Problem to work on: Copy the material below word for word, with every line exactly as it appears.
___ Task inputs ___
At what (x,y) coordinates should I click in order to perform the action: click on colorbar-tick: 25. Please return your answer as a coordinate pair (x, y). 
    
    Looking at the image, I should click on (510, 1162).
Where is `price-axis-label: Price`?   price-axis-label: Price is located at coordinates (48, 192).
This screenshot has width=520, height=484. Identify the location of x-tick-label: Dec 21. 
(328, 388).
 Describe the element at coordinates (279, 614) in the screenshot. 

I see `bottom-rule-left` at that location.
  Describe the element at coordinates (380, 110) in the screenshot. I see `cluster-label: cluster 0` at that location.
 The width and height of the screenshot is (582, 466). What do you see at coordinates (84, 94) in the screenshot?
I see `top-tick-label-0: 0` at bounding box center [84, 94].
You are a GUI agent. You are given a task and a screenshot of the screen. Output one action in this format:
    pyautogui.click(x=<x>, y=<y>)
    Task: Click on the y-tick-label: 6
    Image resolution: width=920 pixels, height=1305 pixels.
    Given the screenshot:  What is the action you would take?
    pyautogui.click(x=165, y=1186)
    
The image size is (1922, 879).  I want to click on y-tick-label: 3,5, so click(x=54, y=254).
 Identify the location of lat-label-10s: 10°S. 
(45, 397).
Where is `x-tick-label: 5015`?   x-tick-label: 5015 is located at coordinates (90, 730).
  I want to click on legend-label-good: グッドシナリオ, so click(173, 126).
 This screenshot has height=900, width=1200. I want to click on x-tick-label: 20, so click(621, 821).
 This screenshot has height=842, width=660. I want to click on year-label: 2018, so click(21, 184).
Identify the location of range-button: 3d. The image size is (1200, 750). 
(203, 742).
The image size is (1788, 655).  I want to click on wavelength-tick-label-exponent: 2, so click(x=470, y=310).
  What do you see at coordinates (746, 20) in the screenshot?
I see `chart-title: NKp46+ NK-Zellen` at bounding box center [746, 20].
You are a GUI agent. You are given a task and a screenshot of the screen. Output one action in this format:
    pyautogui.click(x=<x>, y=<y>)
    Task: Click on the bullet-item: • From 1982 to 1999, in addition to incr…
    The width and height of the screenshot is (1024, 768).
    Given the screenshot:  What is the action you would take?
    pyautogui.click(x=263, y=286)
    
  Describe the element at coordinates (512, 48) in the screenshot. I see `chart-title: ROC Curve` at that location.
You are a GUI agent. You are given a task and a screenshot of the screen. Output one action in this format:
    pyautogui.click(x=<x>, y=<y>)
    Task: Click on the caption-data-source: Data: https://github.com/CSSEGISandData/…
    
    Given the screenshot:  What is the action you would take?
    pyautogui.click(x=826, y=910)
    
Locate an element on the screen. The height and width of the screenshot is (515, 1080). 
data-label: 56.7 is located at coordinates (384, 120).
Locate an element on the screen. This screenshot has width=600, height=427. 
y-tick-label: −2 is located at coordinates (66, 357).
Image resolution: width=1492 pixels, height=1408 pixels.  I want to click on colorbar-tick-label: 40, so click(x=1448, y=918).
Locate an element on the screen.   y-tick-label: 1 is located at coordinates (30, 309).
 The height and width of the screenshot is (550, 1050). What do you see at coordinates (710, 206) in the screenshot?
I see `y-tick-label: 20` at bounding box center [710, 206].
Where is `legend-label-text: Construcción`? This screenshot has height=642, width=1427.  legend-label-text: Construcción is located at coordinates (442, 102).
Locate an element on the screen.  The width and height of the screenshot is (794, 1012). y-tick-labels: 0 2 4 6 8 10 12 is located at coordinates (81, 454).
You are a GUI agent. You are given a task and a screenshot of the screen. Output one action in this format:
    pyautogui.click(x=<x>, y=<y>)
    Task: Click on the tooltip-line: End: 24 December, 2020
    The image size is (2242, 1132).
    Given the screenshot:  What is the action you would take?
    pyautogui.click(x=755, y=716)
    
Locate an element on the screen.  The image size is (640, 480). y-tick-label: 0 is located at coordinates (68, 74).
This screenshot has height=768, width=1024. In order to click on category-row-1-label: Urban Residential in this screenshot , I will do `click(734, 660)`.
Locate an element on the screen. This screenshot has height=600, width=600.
___
Answer area:
At what (x,y) coordinates should I click in order to perform the action: click on colorbar-tick: 25. Please return your answer as a coordinate pair (x, y). 
    
    Looking at the image, I should click on (510, 1162).
Where is `price-axis-label: Price`?   price-axis-label: Price is located at coordinates (48, 192).
This screenshot has width=520, height=484. Identify the location of x-tick-label: Dec 21. 
(328, 388).
 Describe the element at coordinates (279, 614) in the screenshot. 

I see `bottom-rule-left` at that location.
  Describe the element at coordinates (380, 110) in the screenshot. I see `cluster-label: cluster 0` at that location.
 The width and height of the screenshot is (582, 466). What do you see at coordinates (84, 94) in the screenshot?
I see `top-tick-label-0: 0` at bounding box center [84, 94].
You are a GUI agent. You are given a task and a screenshot of the screen. Output one action in this format:
    pyautogui.click(x=<x>, y=<y>)
    Task: Click on the y-tick-label: 6
    Image resolution: width=920 pixels, height=1305 pixels.
    Given the screenshot:  What is the action you would take?
    pyautogui.click(x=165, y=1186)
    
The image size is (1922, 879).  I want to click on y-tick-label: 3,5, so click(x=54, y=254).
 Identify the location of lat-label-10s: 10°S. 
(45, 397).
Where is `x-tick-label: 5015`?   x-tick-label: 5015 is located at coordinates (90, 730).
  I want to click on legend-label-good: グッドシナリオ, so click(173, 126).
 This screenshot has height=900, width=1200. I want to click on x-tick-label: 20, so click(621, 821).
 This screenshot has height=842, width=660. I want to click on year-label: 2018, so click(21, 184).
Identify the location of range-button: 3d. The image size is (1200, 750). 
(203, 742).
The image size is (1788, 655).  I want to click on wavelength-tick-label-exponent: 2, so click(x=470, y=310).
  What do you see at coordinates (746, 20) in the screenshot?
I see `chart-title: NKp46+ NK-Zellen` at bounding box center [746, 20].
You are a GUI agent. You are given a task and a screenshot of the screen. Output one action in this format:
    pyautogui.click(x=<x>, y=<y>)
    Task: Click on the bullet-item: • From 1982 to 1999, in addition to incr…
    The width and height of the screenshot is (1024, 768).
    Given the screenshot:  What is the action you would take?
    pyautogui.click(x=263, y=286)
    
  Describe the element at coordinates (512, 48) in the screenshot. I see `chart-title: ROC Curve` at that location.
You are a GUI agent. You are given a task and a screenshot of the screen. Output one action in this format:
    pyautogui.click(x=<x>, y=<y>)
    Task: Click on the caption-data-source: Data: https://github.com/CSSEGISandData/…
    
    Given the screenshot:  What is the action you would take?
    pyautogui.click(x=826, y=910)
    
Locate an element on the screen. The height and width of the screenshot is (515, 1080). 
data-label: 56.7 is located at coordinates (384, 120).
Locate an element on the screen. This screenshot has width=600, height=427. 
y-tick-label: −2 is located at coordinates (66, 357).
Image resolution: width=1492 pixels, height=1408 pixels.  I want to click on colorbar-tick-label: 40, so click(x=1448, y=918).
Locate an element on the screen.   y-tick-label: 1 is located at coordinates (30, 309).
 The height and width of the screenshot is (550, 1050). What do you see at coordinates (710, 206) in the screenshot?
I see `y-tick-label: 20` at bounding box center [710, 206].
Where is `legend-label-text: Construcción`? This screenshot has height=642, width=1427.  legend-label-text: Construcción is located at coordinates (442, 102).
Locate an element on the screen.  The width and height of the screenshot is (794, 1012). y-tick-labels: 0 2 4 6 8 10 12 is located at coordinates (81, 454).
You are a GUI agent. You are given a task and a screenshot of the screen. Output one action in this format:
    pyautogui.click(x=<x>, y=<y>)
    Task: Click on the tooltip-line: End: 24 December, 2020
    The image size is (2242, 1132).
    Given the screenshot:  What is the action you would take?
    pyautogui.click(x=755, y=716)
    
Locate an element on the screen.  The image size is (640, 480). y-tick-label: 0 is located at coordinates (68, 74).
This screenshot has height=768, width=1024. In order to click on category-row-1-label: Urban Residential in this screenshot , I will do `click(734, 660)`.
Locate an element on the screen. This screenshot has height=600, width=600.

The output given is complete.